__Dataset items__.
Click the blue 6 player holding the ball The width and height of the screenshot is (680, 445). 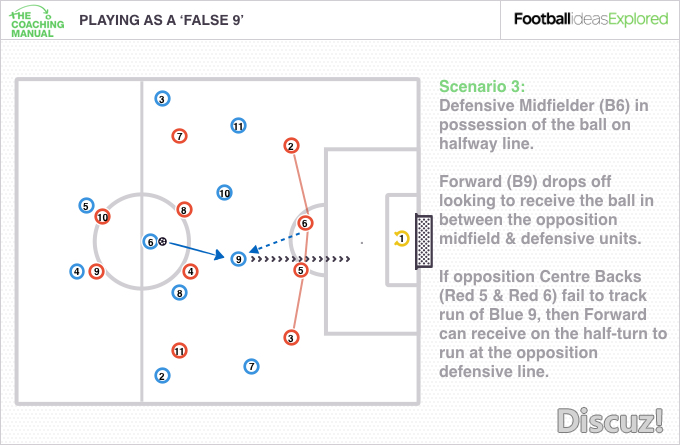point(150,242)
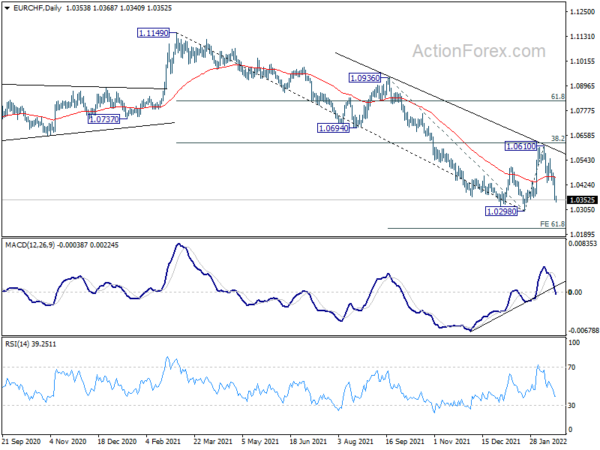The width and height of the screenshot is (600, 450).
Task: Select the MACD(12,26,9) indicator label
Action: tap(31, 245)
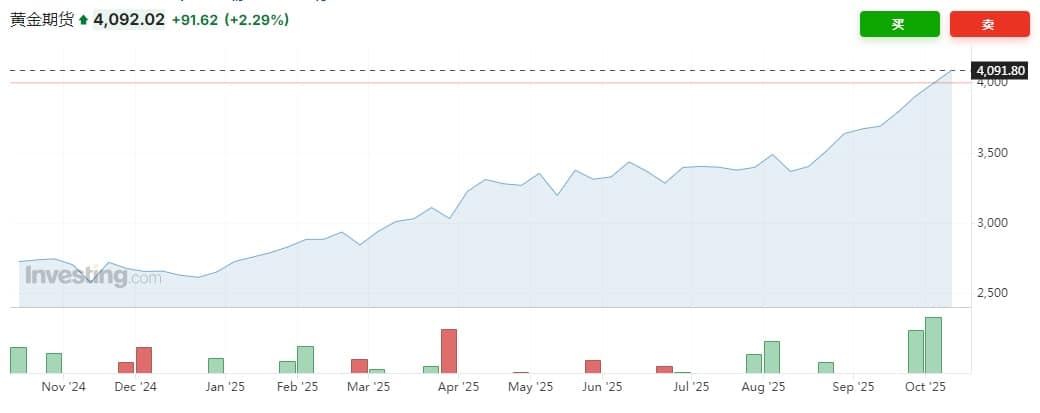This screenshot has height=413, width=1040.
Task: Click the +91.62 (+2.29%) change text
Action: [x=229, y=19]
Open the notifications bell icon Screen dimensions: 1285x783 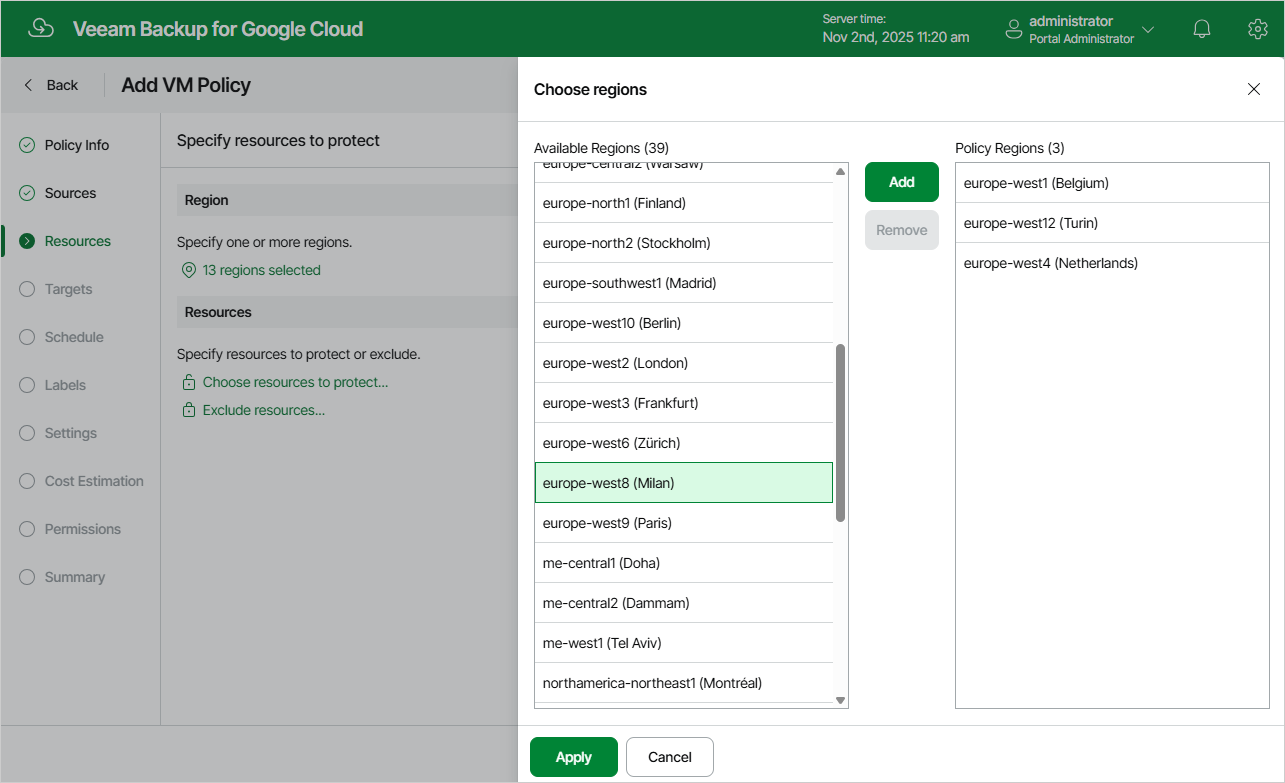pyautogui.click(x=1202, y=29)
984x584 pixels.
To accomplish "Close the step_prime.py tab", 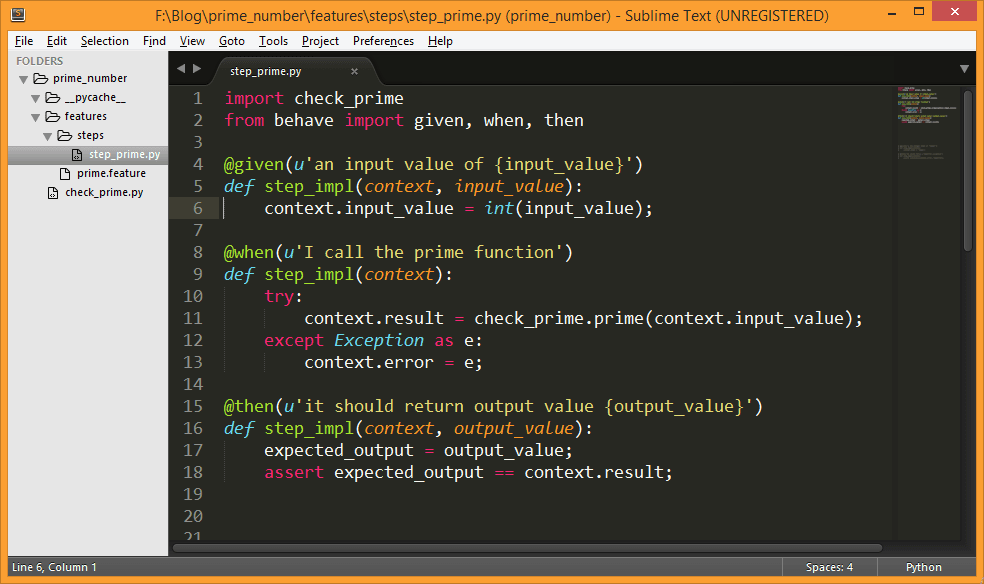I will [x=354, y=71].
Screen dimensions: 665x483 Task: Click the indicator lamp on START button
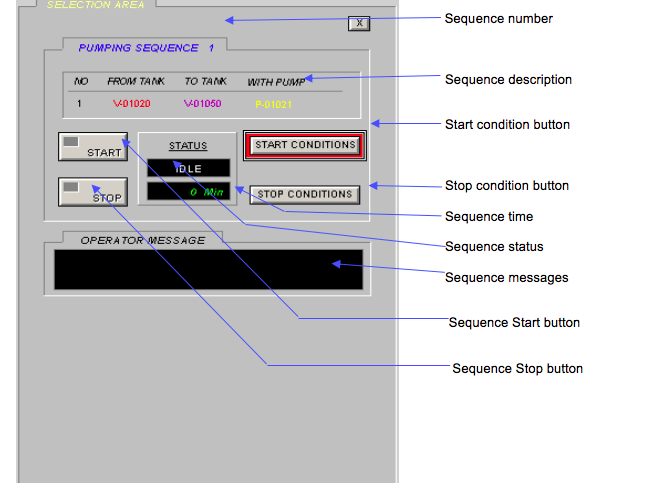[x=71, y=142]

__What is required__. Return the lines from the one containing "Screen dimensions: 665x483" through the last line of the records, both included, exactly as written and with no pictures.

__Written answer__.
Screen dimensions: 665x483 Task: Click the indicator lamp on START button
[x=71, y=142]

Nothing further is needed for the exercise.